PubMed、Cochrane Library、Web of Science、Embase、CINAHLデータベースより検索を行った。主要アウトカムは、術後せん妄発生率とした。
主な結果は以下のとおり。
・ランダム化比較試験6件、コホート研究2件、ケースコントロール研究1件をメタ解析に含めた。
・メラトニンおよびその類似体のラメルテオンは、成人のすべての手術集団において、術後せん妄の発生率を低下させることが示唆された(オッズ比[OR]:0.45、95%信頼区間[CI]:0.24~0.84、p=0.01)。
・高用量(5mg)メラトニン投与は、術後せん妄発生率の低下に効果的であった(OR:0.32、95%CI:0.20~0.52、p<0.00001)。

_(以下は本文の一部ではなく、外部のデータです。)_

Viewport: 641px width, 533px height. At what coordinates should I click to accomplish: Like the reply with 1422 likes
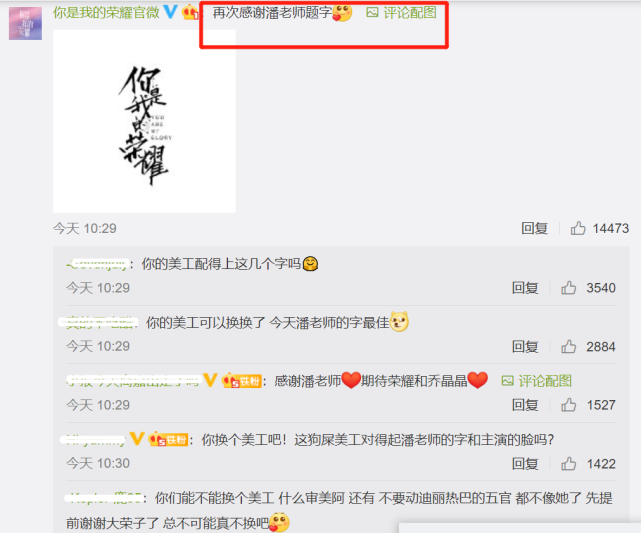tap(568, 464)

・手術前に消失半減期5回未満のメラトニン投与により、術後せん妄発生率が有意に減少した(OR:0.31、95%CI:0.19~0.49、p<0.00001)。
著者らは「現在の文献では、メラトニンやその類似体のラメルテオンは、術後せん妄の予防に有効であることが支持された。しかし、本結果は、研究の有意な異質性により制限を受ける可能性がある。心臓および非心臓手術におけるせん妄発生に対するメラトニンおよびその類似体の予防効果を明らかにするためには、さらなる研究が必要である」としている。